My daughter arrived at Boot Camp on May 14th - we received the 30 second call, her box of clothes and stuff and the letter stating her anticipated graduation date. Is it unusual not to have received a second call or letters by now? We are writing every day but I have to say I'm sad and super anxious to hear from her and that she is doing fine and progressing as planned.
Hello Porter's Mom,
My son went on the same day. We got the 30 second call (which made us cry) and then it seemed to take forever but we received a small note in the mail just yesterday. I hope this encourages you. Just wait a little longer and hang on. We're in this together for the long haul.
My daughter left for boot camp this past Tuesday, 5/27. Our phone call came in at 11:57 EST, I missed her first call on my cell and my husband talked to her on his cell. Heartbreaking moment for me as I did not get to talk to her (might have been for the best anyway)!! Odd thing occurred yesterday, 5/30 at around 2pmEST, while I was at work, my husband received a call from my daughter on our home phone (he works from home) stating that she was coming home. She robotically stated as if she were reading off a piece of paper that "She was too good for her division and she worte obscene letters" It was a 20 second call with yelling in tha background. I immediately called her recruiter (of course they were off for the weekend!!) and have heard nothing back. Has anyone ever experienced this? I am a little frustrated at this point because we know absolutely nothing. I know she is 19 and considered an adult, but to be told "I'm coming home" with no forthcoming information is torture. I am supportive of the process of creating a soldier, what I am not supportive in is involving parents and if she is truly coming home, why no details? Can anyone help me, I am less than 24 hours into this recent debacle and about to lose my mind. I can't work out any more than I already have. Thanks for any input.
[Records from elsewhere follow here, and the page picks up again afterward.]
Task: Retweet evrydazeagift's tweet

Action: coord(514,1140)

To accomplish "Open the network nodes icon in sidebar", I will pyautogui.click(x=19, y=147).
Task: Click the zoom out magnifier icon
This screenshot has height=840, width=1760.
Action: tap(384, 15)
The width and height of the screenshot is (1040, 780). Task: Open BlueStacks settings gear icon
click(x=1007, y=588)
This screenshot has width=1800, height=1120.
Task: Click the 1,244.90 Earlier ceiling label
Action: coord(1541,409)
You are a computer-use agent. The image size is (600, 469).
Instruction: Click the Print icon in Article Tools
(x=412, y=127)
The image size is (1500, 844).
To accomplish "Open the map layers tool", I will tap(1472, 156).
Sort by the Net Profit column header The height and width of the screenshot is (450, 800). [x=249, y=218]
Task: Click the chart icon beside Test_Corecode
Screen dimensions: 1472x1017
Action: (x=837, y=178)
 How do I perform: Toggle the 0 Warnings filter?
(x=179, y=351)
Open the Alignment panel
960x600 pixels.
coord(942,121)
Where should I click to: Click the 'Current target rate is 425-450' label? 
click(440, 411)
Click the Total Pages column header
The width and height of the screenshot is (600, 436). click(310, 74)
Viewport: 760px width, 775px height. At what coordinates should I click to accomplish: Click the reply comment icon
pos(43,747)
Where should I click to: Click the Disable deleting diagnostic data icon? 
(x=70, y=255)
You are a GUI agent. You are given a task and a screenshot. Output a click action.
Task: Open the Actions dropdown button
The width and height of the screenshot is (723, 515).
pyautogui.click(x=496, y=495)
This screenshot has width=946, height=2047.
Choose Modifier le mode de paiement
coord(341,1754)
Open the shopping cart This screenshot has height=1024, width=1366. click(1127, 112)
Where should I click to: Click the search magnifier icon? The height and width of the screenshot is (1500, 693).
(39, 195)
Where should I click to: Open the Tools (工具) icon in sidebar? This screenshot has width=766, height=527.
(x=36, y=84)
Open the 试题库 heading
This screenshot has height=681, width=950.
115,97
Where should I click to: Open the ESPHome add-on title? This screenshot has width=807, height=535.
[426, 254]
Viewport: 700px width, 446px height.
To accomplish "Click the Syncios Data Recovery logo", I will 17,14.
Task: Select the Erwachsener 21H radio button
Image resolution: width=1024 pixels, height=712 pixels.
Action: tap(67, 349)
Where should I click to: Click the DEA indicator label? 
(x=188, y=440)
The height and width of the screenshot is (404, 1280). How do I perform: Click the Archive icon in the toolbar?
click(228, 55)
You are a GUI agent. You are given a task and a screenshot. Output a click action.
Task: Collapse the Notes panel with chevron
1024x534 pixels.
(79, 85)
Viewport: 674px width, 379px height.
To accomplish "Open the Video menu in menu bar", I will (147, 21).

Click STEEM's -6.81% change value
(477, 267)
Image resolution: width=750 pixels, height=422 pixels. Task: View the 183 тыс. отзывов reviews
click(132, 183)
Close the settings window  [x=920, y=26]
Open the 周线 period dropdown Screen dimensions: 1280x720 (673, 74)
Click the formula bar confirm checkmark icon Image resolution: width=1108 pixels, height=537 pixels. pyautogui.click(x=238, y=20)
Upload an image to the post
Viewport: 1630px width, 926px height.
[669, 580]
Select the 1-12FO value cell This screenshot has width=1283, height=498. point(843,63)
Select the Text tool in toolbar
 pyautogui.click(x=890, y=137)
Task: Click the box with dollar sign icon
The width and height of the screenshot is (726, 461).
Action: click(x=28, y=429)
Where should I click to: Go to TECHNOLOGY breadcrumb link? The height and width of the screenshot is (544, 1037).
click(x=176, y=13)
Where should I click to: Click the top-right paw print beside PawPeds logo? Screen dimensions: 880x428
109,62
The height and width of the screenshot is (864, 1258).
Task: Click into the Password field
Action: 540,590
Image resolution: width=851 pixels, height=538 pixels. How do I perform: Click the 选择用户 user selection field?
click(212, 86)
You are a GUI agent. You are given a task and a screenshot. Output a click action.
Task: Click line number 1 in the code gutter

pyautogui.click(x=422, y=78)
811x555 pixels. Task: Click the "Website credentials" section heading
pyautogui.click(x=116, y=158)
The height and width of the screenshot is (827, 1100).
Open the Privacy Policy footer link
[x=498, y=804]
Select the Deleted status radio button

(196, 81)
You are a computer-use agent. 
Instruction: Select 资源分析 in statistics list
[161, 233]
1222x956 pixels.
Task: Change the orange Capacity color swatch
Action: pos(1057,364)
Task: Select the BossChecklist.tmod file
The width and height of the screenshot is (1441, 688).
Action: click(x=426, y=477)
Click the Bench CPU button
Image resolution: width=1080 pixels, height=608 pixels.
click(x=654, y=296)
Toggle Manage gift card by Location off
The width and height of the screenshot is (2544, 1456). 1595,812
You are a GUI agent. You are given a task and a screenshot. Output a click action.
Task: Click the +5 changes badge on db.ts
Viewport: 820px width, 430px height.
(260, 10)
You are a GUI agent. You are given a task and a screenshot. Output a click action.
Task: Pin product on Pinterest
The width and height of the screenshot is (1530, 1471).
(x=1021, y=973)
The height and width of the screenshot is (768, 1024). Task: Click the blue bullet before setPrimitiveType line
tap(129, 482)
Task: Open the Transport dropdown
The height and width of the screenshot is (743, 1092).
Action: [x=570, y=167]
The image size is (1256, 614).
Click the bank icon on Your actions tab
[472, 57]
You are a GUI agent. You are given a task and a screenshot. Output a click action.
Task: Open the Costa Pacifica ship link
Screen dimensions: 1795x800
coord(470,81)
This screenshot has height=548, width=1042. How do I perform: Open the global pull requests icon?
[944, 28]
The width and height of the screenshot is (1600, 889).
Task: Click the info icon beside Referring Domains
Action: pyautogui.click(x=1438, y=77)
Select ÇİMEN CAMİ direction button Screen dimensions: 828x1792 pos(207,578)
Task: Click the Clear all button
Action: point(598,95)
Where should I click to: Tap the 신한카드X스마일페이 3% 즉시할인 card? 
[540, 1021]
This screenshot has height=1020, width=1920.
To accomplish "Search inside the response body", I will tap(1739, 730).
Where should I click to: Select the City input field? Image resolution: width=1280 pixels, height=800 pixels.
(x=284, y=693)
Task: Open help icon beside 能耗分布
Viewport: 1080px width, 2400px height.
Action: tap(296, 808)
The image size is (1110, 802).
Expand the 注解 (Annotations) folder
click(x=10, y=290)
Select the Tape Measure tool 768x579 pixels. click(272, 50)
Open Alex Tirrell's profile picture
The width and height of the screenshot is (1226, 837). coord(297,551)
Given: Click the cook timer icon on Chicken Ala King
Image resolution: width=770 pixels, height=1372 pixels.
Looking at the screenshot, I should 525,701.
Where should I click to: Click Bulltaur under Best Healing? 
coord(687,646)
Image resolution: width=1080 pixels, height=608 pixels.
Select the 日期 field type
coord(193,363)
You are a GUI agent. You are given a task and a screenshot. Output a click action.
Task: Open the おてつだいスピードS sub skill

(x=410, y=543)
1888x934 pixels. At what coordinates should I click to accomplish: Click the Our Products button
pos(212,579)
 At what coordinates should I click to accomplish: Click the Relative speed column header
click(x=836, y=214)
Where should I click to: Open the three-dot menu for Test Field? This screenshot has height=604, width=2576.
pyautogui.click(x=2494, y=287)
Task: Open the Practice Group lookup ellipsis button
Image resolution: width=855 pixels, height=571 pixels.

So sorry you are experiencing this much stress. Often a young person cannot adjust to the boot camp atmosphere, it is called failure to adapt. She has not earned the privilege to call home with explanations, as hard as that is for you. Also, she may not have enough details to give you yet.
It can take a couple weeks to process her back out, in the meantime, she is still attached to the Navy and will be in a holding unit, required to still follow Navy regulations. It is a tough thing to go through.
Can they determine a "failure to adapt" with a recruit who has been at boot less than 72 hours?
From the brief message you posted, I'd be inclined to say yes, they could. In fact, the first 72 hours is when they do a lot of the weeding out.
I was also in the Navy, so I know the recruits have an opportunity to correct their behavior if they make a mistake. But not too many opportunities.
I cannot lie, my brain is going a million miles a minute and I am trying so hard not to feel the utter dissapointment that I have brewing in my gut should it be true that my child is one who is unable to adapt. I am not the type of mom who would say "not my kid" but I am shocked that she would be so intolerant of authority. I can only hope that she is able to turn herself around as this was her decision. It's not like we didnt' discuss a plethora of options when it came to a life path, finding ways to pay for college, etc. I just wish I knew all the facts. As we all know, there are 3 sides to a story but I guess with the military, there is only 1 side! Thank you so much for your input, I truly appreciate it.
I hope you hear more soon, and when she gets home, you two can choose a new path for her.
Please check my reply below and feel free to private message me as well.
I am so sorry you are going through this. Not knowing details is so frustrating! They do a lot of weeding out those first few days. And honestly, some of it seems fair and logical and some of it seems unfair and illogical. Here is the important thing: do not take this as a failure by your child. She may be even more disappointed than you are that this did not work out.
I won't turn this into a story about my son, other than to say he was sent home after a few days because of his ADHD, which was fully reported on his enlistment papers and also with his recruiter. It was all in writing and initially accepted. What I have since discovered is that being sworn in APPEARS to be being accepted into the Navy but it is really just one minor step into being accepted. Bootcamp is pretty much comparable to 2nd interview if you were to think of the job process in the civilian world. Your daughter will likely be sent to ship 5 and there is a support area on this same Navyformoms website for those with kids in ship 5. This is basically the holding area for those waiting to go home. It usually takes about a month in ship 5 before they go home. They can call more often once they are there and then you will get more of the story.
You will see there are many reasons (often emotional) for being sent to ship 5 and then home. Some recruits simply admit to being homesick or sad and are sent home. Keep in mind that if they put a label such as anxiety or depression on your daughter, this is simply their observation in bootcamp and does not mean she has a lifelong diagnosis in the civilian world. It only means what they saw for a few days in bootcamp. My son met many recruits in ship 5 and there were many reasons for being sent home. Most of them were good men (they separate men/women in ship 5) , so again, please don't think any less of your daughter. If you want to private message me, I can tell you more. Good luck.